The altern­at­ive, more widely accepted view is known as the “declar­at­ory theory”, which maintains that recog­ni­tion is merely an acknow­ledge­ment by other states of an already-existing reality. A new state acquires a legal per­son­al­ity and legal capacity only if and when it actually begins to operate as a State “on the ground”. A necessary condition for recog­ni­tion of a State is that it has effective control of its territory.

In practice, and in their public state­ments, the nations of the world have generally followed the declar­at­ory theory rather than the con­stitutive theory. As Malcolm Shaw writes: “Practice over the last century or so is not unam­bigu­ous but does point to the declar­at­ory approach as the better of the two theories.” Article 3 of the Mon­tevid­eo Con­ven­tion on the Rights and Duties of States (1933), moreover, expli­citly states: “The political existence of the state is inde­pend­ent of recog­ni­tion by the other states.” This principle was cited and applied by the Arbit­ra­tion Com­mis­sion, E.C. Con­fer­ence on Yugoslavia, in its opinion on 20 November 1991.

In accord­ance with the declar­at­ory theory, Australia has regarded the exercise of effective control of territory as an essential require­ment for recog­nising a putative new state. For example, this was part of the rationale for the Whitlam government’s decision to recognise the People’s Republic of China on 22 December 1972.

The example of the State of Israel

The declar­at­ory theory was also the basis for Australia’s recog­ni­tion of the State of Israel. On 29 November 1947, the UN General Assembly voted to recommend the partition of the British Mandate of Palestine into a Jewish State and an Arab State, giving inter­na­tion­al endorse­ment to the principle of “two States for two peoples”. Australia’s support for this res­ol­u­tion has sometimes been referred to as an example of Australia acting under the con­stitutive theory of recog­ni­tion. However, the UN vote on partition was a recom­mend­a­tion about the future of the then British Mandate territory of Palestine. It was not, and did not purport to be, an act of recog­ni­tion.

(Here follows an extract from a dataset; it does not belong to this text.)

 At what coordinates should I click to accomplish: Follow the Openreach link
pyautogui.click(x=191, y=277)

Israel declared its inde­pend­ence on 14 May 1948, and even then Australia did not recognise it. Israel’s viability was initially in doubt, as it imme­di­ately faced a military invasion from five neigh­bour­ing Arab states. It was not until Israel had suc­cess­fully repelled the invasion and demon­strated that it was in fact operating as a state, that Australia finally recog­nised it on 29 January 1949. This is what the Aus­trali­an rep­res­ent­at­ive to the UN had to say about the matter on 19 November 1948:

By every practical test, whether in respect of its capacity for self-defence, its gov­ern­ment­al organ­isa­tion, its control of all forms of admin­is­tra­tion within specified areas … the fact that the Gov­ern­ment of Israel is a reality must now be clearly recog­nised by everybody.

It would be difficult to conceive of a clearer affirm­a­tion of the declar­at­ory theory. A putative state of Palestine, by reason of the present divisions which are entirely internal to Palestini­an society, fails every one of the criteria listed by the Aus­trali­an rep­res­ent­at­ive.

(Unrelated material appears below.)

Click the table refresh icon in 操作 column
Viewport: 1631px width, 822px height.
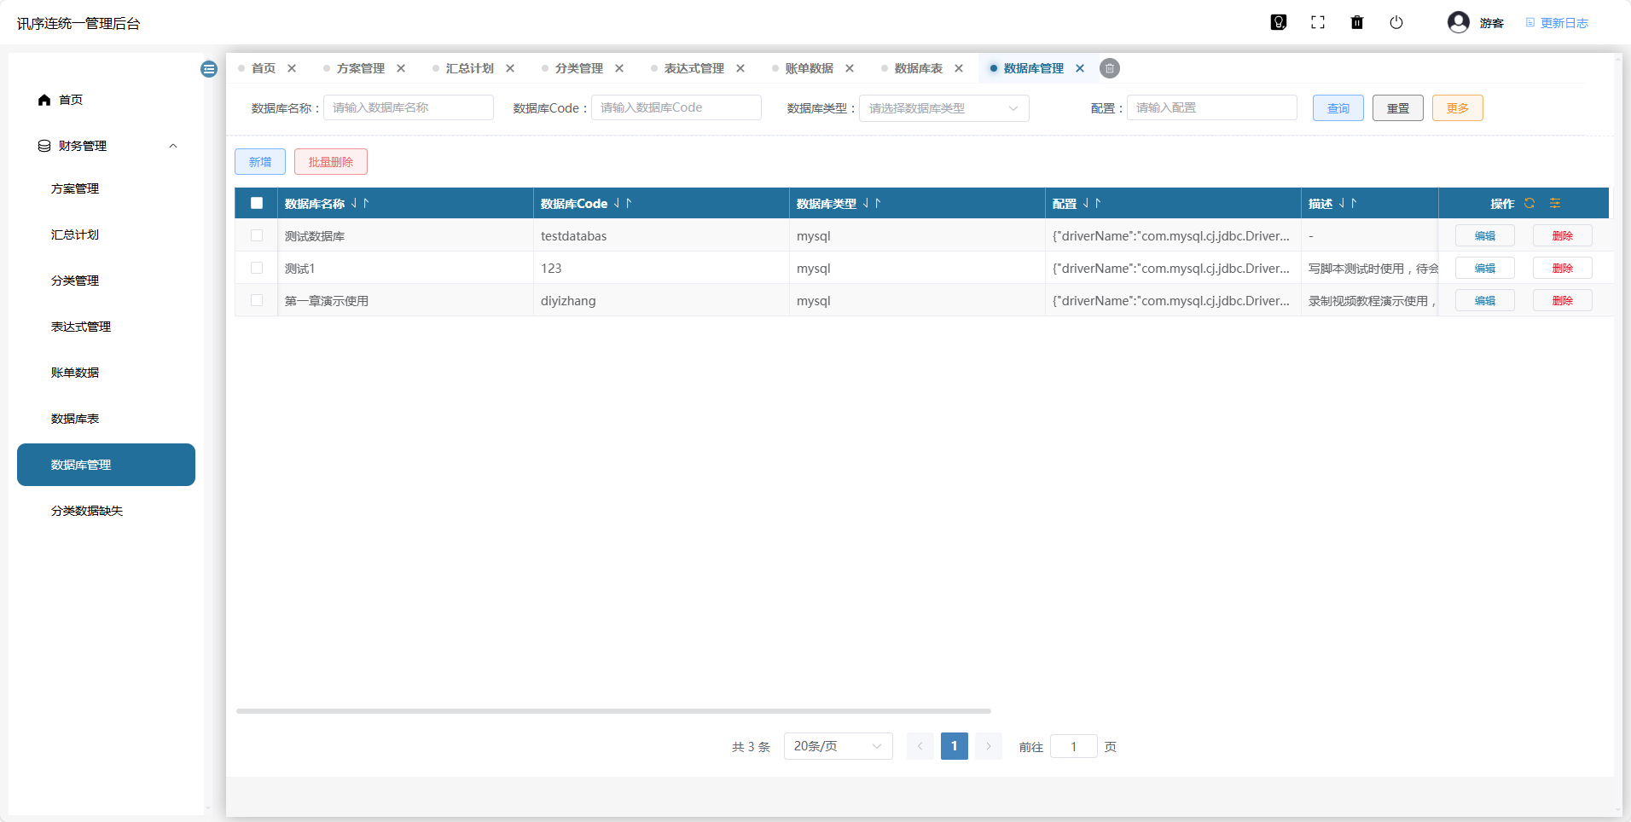(x=1529, y=203)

Recon­sid­er­ing recog­ni­tion

Although recog­ni­tion of a putative state is a political decision at the dis­cre­tion of each of the world’s existing states, the putative state’s effective control of its territory is a necessary condition that must be satisfied before the dis­cre­tion can be applied. It would be futile and poten­tially embar­rass­ing to recognise a state if it is incapable of ruling over its own territory. For the Palestini­ans, further internal bloodshed would also be encour­aged as the stakes were raised and the Palestini­an Authority and Hamas competed for dominance.